The most common businesses types in Germany are:
- the limited liability company (GmbH): the most widely used business form, it is suited to small and medium-sized businesses.
- the joint stock company (AG): similar to the GmbH in terms of shareholder liability only that it can trade its shares and it is thus most suited to large corporations.
- the limited partnership (KG): a collaboration between two partners where at least one of them is subject to unlimited liability.
- the general partnership (OHG): the partners are liable for the debts and obligations of this business form and will share the profits.
- the civil law partnership (GBR): functions following the same principles as for the limited partnership where the two partners have unlimited liability but it does not have to pursue a commercial purpose.
- the sole trader: the simplest business form where one individual sets up the business and has unlimited liability for the debts and obligations that arise.
- the German branch office: an extension of the parent company abroad, it is used by foreign corporations that wish to enter the market.
The German Limited Liability Company (Gesellschaft mit beschränkter Haftung)
The limited liability company is the most widely-used type of business. Only one founder is required for its formation and he can also be a shareholder. A particularity of the German limited liability company is that its name has to refer to the nature of the business or the name of the shareholder followed by GmbH.

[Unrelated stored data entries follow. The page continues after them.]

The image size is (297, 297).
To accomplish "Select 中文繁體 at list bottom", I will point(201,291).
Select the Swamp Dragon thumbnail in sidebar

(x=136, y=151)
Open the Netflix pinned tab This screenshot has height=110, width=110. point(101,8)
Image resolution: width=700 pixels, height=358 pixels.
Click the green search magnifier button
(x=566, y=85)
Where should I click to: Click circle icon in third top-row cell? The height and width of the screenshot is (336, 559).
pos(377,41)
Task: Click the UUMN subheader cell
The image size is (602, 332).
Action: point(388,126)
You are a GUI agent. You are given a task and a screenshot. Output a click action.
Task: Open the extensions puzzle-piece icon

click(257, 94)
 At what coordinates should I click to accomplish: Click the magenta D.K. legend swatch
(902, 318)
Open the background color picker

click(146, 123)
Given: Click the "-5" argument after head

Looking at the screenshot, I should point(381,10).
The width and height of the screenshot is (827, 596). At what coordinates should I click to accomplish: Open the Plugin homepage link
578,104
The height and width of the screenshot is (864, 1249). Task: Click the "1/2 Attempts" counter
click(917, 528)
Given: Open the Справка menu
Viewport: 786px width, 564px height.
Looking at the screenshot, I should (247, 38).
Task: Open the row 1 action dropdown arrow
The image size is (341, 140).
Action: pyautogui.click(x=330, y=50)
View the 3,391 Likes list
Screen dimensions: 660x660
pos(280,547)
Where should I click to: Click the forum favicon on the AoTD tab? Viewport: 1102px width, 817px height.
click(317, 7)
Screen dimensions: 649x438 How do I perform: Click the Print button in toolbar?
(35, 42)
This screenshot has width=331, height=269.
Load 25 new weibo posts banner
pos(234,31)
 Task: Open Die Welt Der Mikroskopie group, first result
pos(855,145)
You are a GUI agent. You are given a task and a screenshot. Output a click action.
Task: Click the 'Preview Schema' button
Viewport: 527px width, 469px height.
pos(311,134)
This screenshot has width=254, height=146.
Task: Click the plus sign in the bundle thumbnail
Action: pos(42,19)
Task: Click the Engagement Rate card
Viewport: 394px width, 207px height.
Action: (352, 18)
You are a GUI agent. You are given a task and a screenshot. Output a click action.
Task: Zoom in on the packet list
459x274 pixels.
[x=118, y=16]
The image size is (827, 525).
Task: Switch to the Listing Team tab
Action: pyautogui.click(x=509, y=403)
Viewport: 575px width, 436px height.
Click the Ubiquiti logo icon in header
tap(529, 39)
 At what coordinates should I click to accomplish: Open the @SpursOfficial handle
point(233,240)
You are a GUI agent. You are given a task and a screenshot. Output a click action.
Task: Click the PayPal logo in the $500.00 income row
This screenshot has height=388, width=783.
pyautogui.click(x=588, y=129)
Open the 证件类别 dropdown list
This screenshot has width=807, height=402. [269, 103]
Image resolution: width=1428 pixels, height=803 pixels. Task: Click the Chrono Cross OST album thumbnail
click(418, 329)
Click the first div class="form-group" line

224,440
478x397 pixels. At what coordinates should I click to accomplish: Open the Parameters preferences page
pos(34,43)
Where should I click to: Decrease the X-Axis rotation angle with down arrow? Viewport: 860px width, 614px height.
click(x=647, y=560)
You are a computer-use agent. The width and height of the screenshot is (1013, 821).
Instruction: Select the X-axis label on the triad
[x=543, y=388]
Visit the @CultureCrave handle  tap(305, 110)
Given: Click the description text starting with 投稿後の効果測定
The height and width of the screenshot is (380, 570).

The share capital of a limited liability company must be at least 25,000 euros from which 12,500 have to be deposited in a corporate bank account during the registration procedure. The shares of a GmbH cannot be traded on the stock exchange and they are not certificated either. Our lawyers can help open a bank account in Germany and deposit the share capital.
The incorporation procedure is rather simple, as the shareholders of the company have to sign the deed of formation and the articles of association. The procedure is performed with the assistance of a public notary in Germany.
A subtype of the limited liability company is the mini limited liability company, which was enabled in 2008 for individuals or group of persons and features a specific characteristic: it only requires a start-up capital of 1 euro. It has to be identified as such and the shareholders are required to put aside at least a quarter of its annual turnover until it reaches a share value of 25,000 euros, and therefore become a GmbH.
The incorporation procedure is simpler than in the case of a GmbH, as the local legislation provides standardized articles of association, which are notarized at a public notary. It is advisable to receive assistance during the incorporation procedure from a lawyer in Germany, who can verify if all the provisions respect the applicable legislation.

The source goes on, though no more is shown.